Gather each line of the records where "Select" appears.

___ PROVIDED DATA

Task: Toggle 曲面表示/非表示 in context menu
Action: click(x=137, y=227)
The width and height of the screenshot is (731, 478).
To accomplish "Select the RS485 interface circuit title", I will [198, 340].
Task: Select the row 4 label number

______
___ PROVIDED DATA

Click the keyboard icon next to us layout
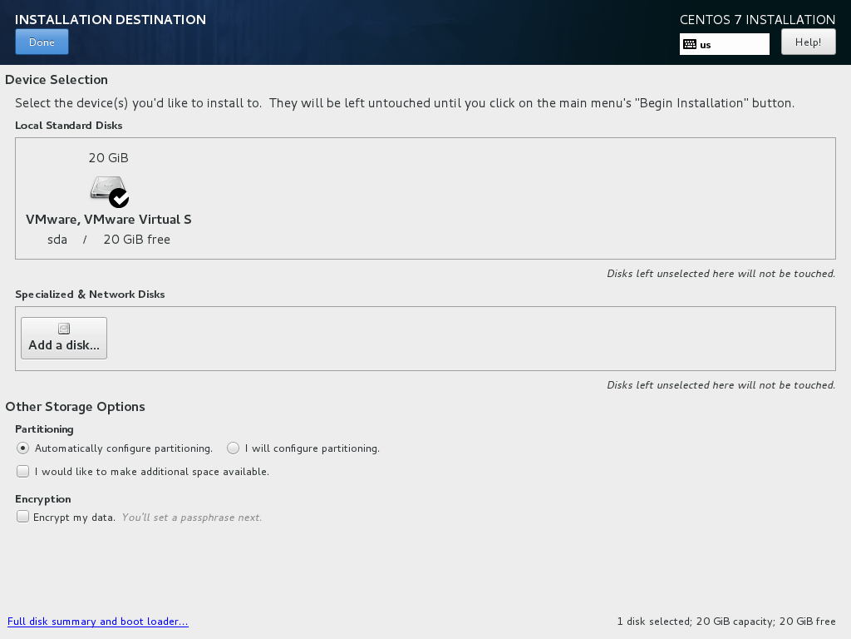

______

(ANSWER AREA):
To accomplish "Select the RS485 interface circuit title", I will [198, 340].
Task: Select the row 4 label number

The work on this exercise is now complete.